The Afe Babalola University, Ado Ekiti (ABUAD), was in celebratory mood at the weekend, when the founder, Aare Afe Babalola, management, staff members and students of the institution celebrated a fresh graduate of ABUAD, Mr Olamide Popoola, who led a team to win an international entrepreneurial competition in London.
Popoola, a fresh graduate of Petroleum Engineering, had led a team of other students from other Nigerian private universities namely: Babcock University, Ilisan-Remo and Ajayi Crowther University, Oyo town, to the “Unilever future leaders league” competition and came first in one of the categories and second in another.
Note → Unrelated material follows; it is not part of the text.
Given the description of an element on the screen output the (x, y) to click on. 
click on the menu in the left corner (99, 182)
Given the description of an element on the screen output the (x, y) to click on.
According to Olamide, students from 30 countries across the world participated in the grand finale of the Unilever contest in London, England, with his team winning the number one category award for “authentically on brand, relevant to target audience and talk-ability and share-ability.”
Popoola said he had earlier led his team to win the Unilever national contest in Lagos in October 2015 and later went on to win the continental edition in South Africa, before winning the global edition staged in London.
Aare Afe Babalola, who expressed joy at the feat of the young ABUAD, noted that such feats, which were now common in ABUAD, had made him not to regret investing over N787.2 billion in the university, saying if there’s any regret, “it is that I didn’t start the university earlier.”
He explained that the figure was released to him recently by the audit and accounting units of the university, adding that “the spending still continues as a good number of projects aimed at ensuring unique learning environment as well as deployment of quality tutors and equipment is a permanent feature in ABUAD.”
Aare Babalola said that his university was the only tertiary institution in the country that currently had what is known as “Talent discovery directorate”, where students are made to discover their gift areas early enough and get mentored through provision of the right type of equipment until they are nurtured to stardom.
He said the institution had also instituted a “Hall of fame” for geniuses and other gifted students, who are either honoured or rewarded with cash or gifts at the end of every academic exploit.
The ABUAD founder said he was proud of the latest award-winning student of the university and those before him, saying “their outstanding academic accomplishment was a proof that my investment in the education sector is not a misplaced priority.”
Students of ABUAD, a university which started on its campus in Ado Ekiti about six years ago, recently earned global recognition when they came among the best in a Microsoft competition in the United States of America while they have also been excelling in various local and sundry competitions.